About this exercise — From the entries below, count the lines holding the word "Shifting" and give nothing but the number.

Dataset records —
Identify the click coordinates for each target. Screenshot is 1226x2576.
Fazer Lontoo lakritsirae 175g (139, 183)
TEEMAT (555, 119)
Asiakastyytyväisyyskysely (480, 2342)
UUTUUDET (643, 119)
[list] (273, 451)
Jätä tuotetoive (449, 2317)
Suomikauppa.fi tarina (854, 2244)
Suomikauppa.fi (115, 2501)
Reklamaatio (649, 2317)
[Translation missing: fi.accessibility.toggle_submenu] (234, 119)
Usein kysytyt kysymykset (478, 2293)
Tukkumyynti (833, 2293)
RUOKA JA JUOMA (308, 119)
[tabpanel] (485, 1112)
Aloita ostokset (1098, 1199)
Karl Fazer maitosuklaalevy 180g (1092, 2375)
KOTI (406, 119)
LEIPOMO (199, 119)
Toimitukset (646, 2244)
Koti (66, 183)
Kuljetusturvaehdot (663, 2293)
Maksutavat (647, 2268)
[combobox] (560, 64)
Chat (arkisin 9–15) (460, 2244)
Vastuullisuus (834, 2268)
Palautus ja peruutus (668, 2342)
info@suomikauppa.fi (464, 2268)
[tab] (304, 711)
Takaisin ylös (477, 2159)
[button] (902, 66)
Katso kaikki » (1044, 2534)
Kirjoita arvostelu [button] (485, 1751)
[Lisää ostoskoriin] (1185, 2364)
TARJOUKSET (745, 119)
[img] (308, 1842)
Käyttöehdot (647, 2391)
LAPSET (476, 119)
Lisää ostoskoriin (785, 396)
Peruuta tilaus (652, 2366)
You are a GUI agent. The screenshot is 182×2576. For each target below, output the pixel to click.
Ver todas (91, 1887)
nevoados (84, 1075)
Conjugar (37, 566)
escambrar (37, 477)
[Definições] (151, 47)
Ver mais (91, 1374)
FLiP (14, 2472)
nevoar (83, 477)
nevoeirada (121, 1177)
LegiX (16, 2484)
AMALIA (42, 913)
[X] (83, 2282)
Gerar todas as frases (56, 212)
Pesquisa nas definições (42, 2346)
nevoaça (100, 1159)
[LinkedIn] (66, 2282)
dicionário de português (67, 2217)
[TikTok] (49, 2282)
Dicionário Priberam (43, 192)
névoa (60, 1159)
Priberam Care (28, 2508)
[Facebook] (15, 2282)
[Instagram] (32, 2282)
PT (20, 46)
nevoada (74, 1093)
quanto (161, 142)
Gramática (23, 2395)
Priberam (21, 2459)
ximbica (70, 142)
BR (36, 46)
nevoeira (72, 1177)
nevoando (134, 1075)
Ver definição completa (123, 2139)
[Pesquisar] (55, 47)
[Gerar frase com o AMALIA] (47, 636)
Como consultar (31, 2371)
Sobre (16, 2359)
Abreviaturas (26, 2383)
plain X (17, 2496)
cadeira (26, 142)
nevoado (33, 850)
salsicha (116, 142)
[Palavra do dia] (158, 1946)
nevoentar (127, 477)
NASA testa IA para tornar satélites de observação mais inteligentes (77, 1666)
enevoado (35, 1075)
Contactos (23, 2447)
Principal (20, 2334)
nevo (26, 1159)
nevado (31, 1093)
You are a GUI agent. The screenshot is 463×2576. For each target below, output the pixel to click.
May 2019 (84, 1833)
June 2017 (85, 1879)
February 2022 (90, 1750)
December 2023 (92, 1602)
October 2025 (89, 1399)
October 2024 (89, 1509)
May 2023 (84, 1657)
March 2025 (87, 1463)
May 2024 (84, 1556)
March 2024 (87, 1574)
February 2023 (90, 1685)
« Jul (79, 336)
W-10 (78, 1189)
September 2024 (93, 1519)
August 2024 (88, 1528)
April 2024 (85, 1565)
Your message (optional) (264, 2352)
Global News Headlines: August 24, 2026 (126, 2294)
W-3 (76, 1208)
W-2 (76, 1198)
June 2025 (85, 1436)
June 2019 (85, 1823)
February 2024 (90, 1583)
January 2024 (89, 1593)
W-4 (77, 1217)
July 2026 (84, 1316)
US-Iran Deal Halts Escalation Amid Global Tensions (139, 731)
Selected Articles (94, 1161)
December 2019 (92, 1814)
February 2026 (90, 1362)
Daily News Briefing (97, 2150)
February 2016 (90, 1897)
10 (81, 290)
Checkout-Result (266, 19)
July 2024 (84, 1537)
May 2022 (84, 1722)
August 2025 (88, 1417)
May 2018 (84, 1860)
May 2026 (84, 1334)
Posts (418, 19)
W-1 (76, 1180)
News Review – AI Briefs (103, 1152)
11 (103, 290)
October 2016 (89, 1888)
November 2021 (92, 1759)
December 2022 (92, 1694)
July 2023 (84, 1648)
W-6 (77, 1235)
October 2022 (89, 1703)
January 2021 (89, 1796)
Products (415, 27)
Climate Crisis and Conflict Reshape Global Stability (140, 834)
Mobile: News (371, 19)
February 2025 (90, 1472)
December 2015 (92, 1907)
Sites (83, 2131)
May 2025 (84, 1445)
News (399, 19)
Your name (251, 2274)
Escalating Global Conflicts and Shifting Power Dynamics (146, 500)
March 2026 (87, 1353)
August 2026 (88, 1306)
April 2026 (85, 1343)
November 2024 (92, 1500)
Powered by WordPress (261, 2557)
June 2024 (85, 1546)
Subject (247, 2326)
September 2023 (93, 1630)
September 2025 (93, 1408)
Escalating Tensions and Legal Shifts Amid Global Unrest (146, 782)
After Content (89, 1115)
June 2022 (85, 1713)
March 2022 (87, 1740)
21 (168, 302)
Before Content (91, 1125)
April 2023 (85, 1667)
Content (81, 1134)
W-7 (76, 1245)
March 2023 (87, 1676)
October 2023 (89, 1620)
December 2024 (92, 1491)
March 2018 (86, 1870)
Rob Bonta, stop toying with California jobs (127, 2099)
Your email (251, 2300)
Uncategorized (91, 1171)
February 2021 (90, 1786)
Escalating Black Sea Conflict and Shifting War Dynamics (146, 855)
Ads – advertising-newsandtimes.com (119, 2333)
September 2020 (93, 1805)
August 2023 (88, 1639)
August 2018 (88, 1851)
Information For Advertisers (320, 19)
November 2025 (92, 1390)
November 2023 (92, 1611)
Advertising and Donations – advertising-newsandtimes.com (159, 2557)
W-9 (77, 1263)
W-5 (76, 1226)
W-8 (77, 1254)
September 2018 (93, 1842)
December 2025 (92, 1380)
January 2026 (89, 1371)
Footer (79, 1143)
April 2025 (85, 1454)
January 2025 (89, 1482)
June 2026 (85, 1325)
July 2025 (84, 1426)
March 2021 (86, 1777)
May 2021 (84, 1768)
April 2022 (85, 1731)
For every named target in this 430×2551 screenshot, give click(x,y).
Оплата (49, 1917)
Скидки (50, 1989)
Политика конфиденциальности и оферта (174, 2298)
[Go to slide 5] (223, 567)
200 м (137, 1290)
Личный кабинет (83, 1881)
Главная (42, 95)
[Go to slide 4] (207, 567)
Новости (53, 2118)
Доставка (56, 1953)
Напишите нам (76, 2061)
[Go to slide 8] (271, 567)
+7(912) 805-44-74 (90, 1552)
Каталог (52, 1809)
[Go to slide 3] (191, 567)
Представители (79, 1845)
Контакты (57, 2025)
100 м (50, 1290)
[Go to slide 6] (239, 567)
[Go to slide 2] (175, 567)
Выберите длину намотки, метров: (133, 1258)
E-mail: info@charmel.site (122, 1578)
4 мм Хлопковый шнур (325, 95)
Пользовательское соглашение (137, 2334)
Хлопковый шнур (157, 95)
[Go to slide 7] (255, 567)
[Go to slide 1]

Solution for this problem — 2